* [RECORD EXTRACTS]:
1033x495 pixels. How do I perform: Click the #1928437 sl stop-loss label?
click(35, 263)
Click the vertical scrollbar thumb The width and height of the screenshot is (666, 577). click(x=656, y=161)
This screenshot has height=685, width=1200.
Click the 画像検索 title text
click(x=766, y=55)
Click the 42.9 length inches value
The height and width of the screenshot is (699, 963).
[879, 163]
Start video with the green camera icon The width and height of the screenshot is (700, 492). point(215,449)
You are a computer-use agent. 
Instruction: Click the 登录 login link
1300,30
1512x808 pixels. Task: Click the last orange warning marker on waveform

* [EXERCISE BRIEF]: Output the listing above in full, exactly as written.

* [ANSWER SPACE]:
1033x495 pixels. How do I perform: Click the #1928437 sl stop-loss label?
click(35, 263)
Click the vertical scrollbar thumb The width and height of the screenshot is (666, 577). click(x=656, y=161)
This screenshot has height=685, width=1200.
Click the 画像検索 title text
click(x=766, y=55)
Click the 42.9 length inches value
The height and width of the screenshot is (699, 963).
[879, 163]
Start video with the green camera icon The width and height of the screenshot is (700, 492). point(215,449)
You are a computer-use agent. 
Instruction: Click the 登录 login link
1300,30
1512x808 pixels. Task: Click the last orange warning marker on waveform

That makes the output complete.